Davy Stevenson has a great post (everyone should write more, more often) on a small Twitter storm she precipitated and that I participated in. Like all sound-and-fury-signifying-nothing it was mostly about misunderstandings, so I’d like to add my own information about mental state to help clarify where I come from as a maintainer.
First, PostGIS is full of shortcomings. Have a look at the (never shrinking) ticket backlog. Sure, a lot of those are feature ideas and stuff in “future”, but there’s also lots of bugs. Fortunately, most of those bugs affect almost nobody, and are easily avoided (so people report them, then avoid them).
When we first come up an a “major” release (2.0 to 2.1 for example) I expect lots of bugs to shake out in the early days, as people try the new release in ways that are not anticipated by our regression tests. (It’s worth noting that the ever-growing collection of regression tests provides a huge safety net under our work, allowing us to add features and speed without breaking things… for cases we test.)
My expectation is that the relative severity of bugs reported decreases as the time from initial release increases.

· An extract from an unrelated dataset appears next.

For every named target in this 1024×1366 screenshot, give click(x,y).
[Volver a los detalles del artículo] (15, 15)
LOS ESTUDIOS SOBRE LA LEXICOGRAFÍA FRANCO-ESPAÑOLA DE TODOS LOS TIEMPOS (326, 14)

Basically, people will always be finding bugs, but they will be for narrower and narrower user cases, data situations that come up extremely infrequently.
The bug Davy’s team ran across broke my usual rules. It took quite a while for users to find and report, and yet was broad enough to affect moderately common use cases. However, is was also something the vast majority of PostGIS users would not run across:
If you were using the Geography type, and
If you were storing polygons in your Geography column, and
If you queried your column with another Polygon, and
If the query polygon was fully contained in one of the column polygons, then
The distance reported between the polygons would be non-zero (when it should be zero!)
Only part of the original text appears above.